**Task details**
This exercise calls for every record to be returned exactly, with pictures removed.

Stored records:
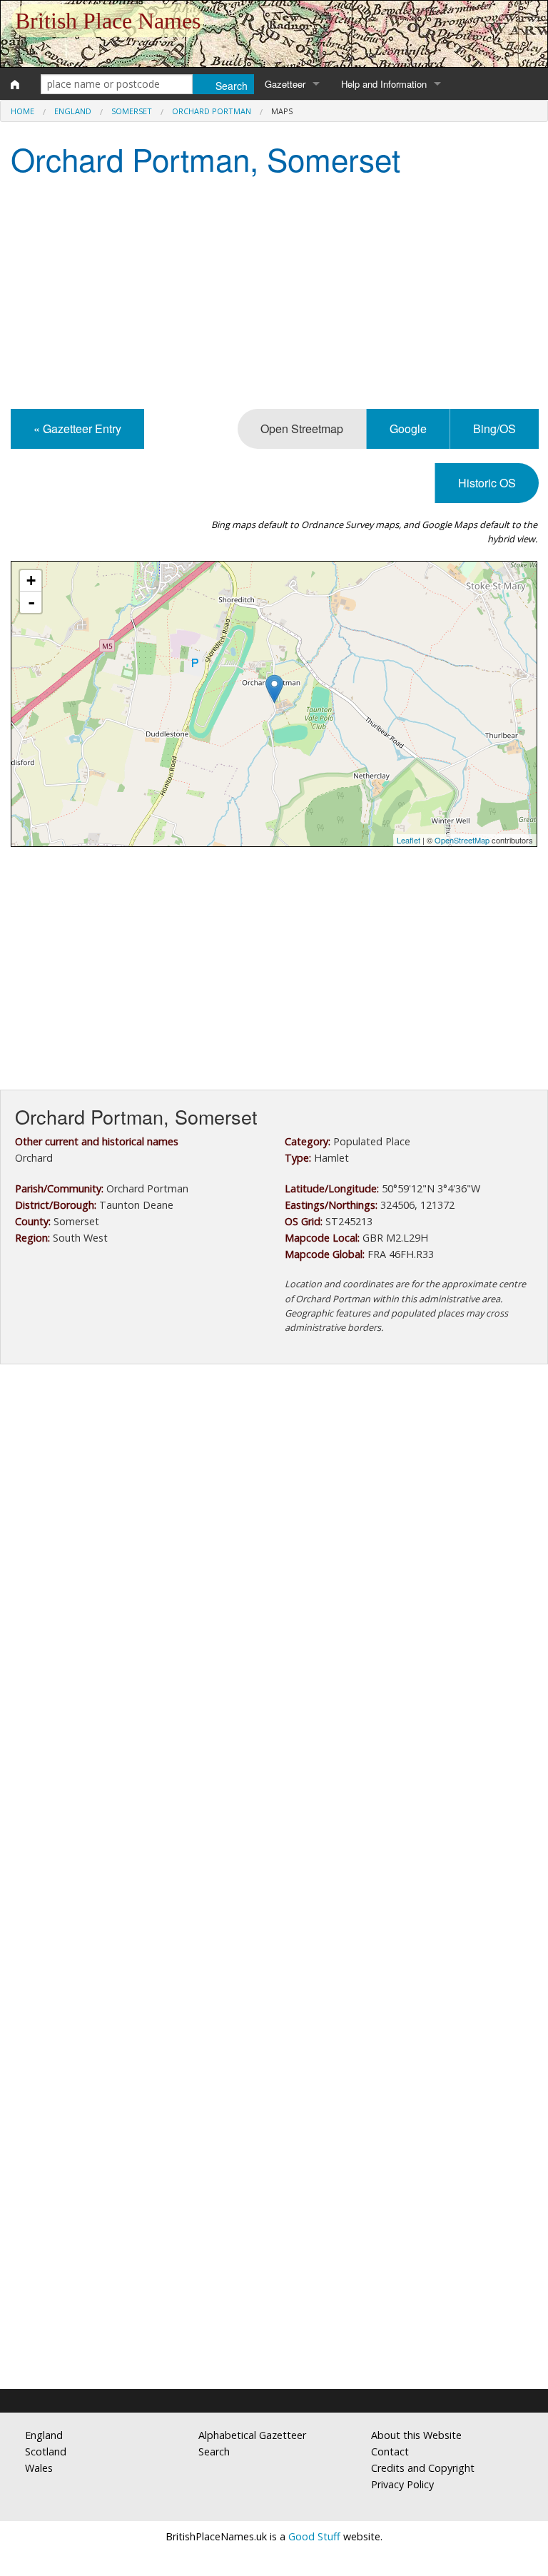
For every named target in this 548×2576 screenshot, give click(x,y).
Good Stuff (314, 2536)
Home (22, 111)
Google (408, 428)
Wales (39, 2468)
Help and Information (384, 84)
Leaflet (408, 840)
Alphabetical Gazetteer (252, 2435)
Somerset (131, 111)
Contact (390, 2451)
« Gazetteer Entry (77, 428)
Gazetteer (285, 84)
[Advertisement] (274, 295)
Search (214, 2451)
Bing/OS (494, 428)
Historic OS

**Result of this exercise**
For every named target in this 548×2576 screenshot, give click(x,y).
Good Stuff (314, 2536)
Home (22, 111)
Google (408, 428)
Wales (39, 2468)
Help and Information (384, 84)
Leaflet (408, 840)
Alphabetical Gazetteer (252, 2435)
Somerset (131, 111)
Contact (390, 2451)
« Gazetteer Entry (77, 428)
Gazetteer (285, 84)
[Advertisement] (274, 295)
Search (214, 2451)
Bing/OS (494, 428)
Historic OS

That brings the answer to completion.